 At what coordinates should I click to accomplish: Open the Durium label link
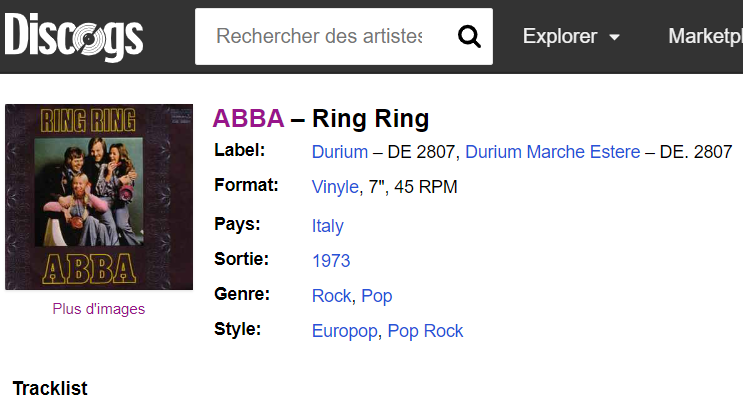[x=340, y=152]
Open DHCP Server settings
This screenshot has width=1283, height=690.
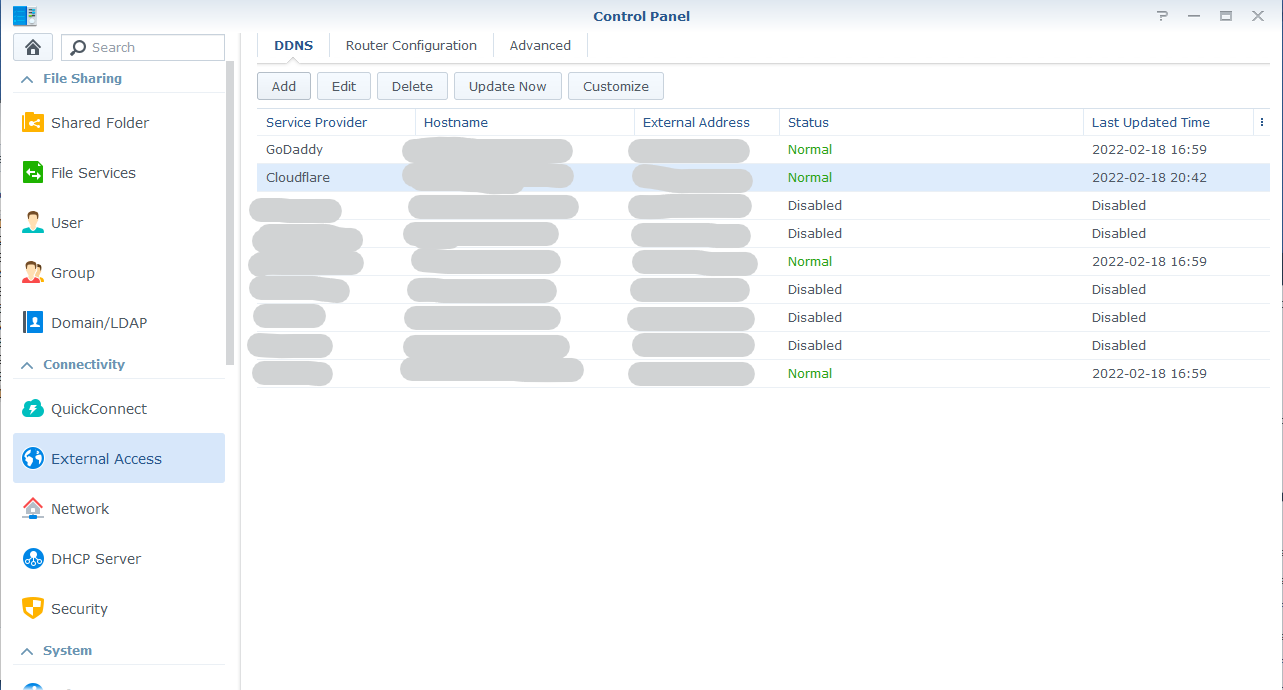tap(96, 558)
==
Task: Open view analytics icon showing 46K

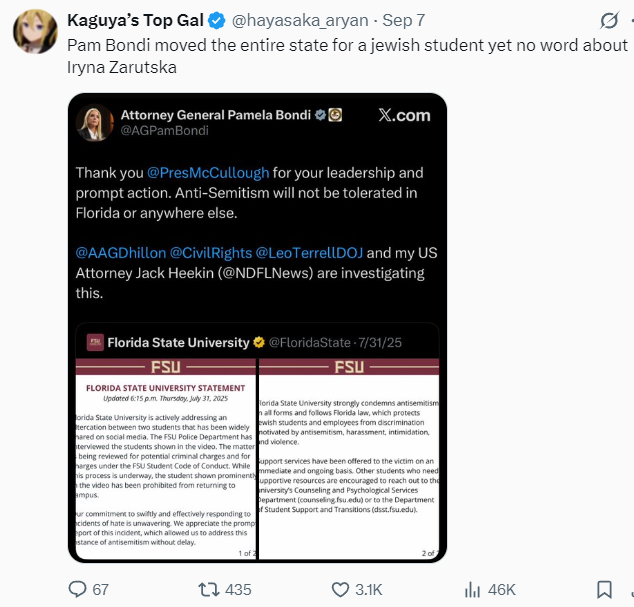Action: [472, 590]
---
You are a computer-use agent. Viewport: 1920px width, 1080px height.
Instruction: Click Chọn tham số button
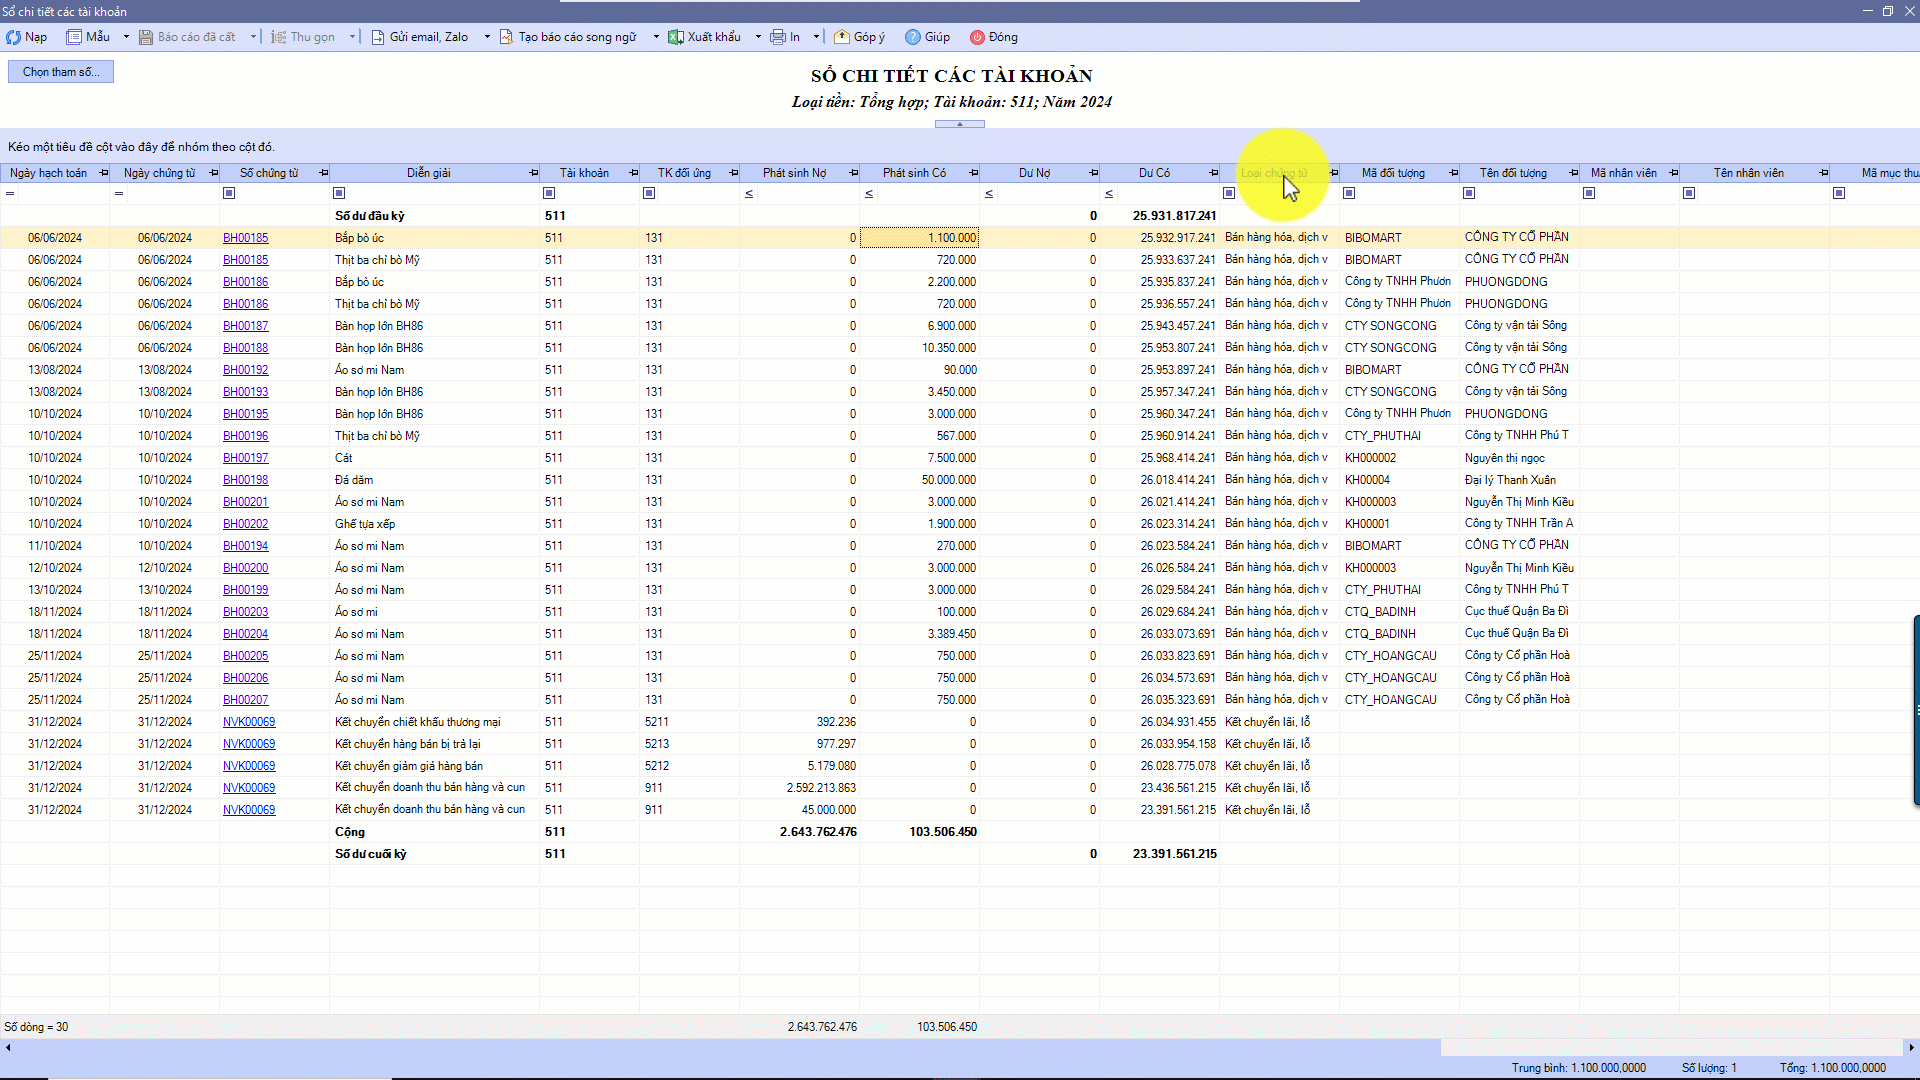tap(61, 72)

Stated goal =>
In the listing, can you give the lines from the line with "Open DHCP Server settings" to the line with "tap(96, 558)" again, replacing "settings" with "configuration" and keeping everything else the same? Leave the pictures out of your answer.

Task response =>
Open DHCP Server configuration
This screenshot has width=1283, height=690.
tap(96, 558)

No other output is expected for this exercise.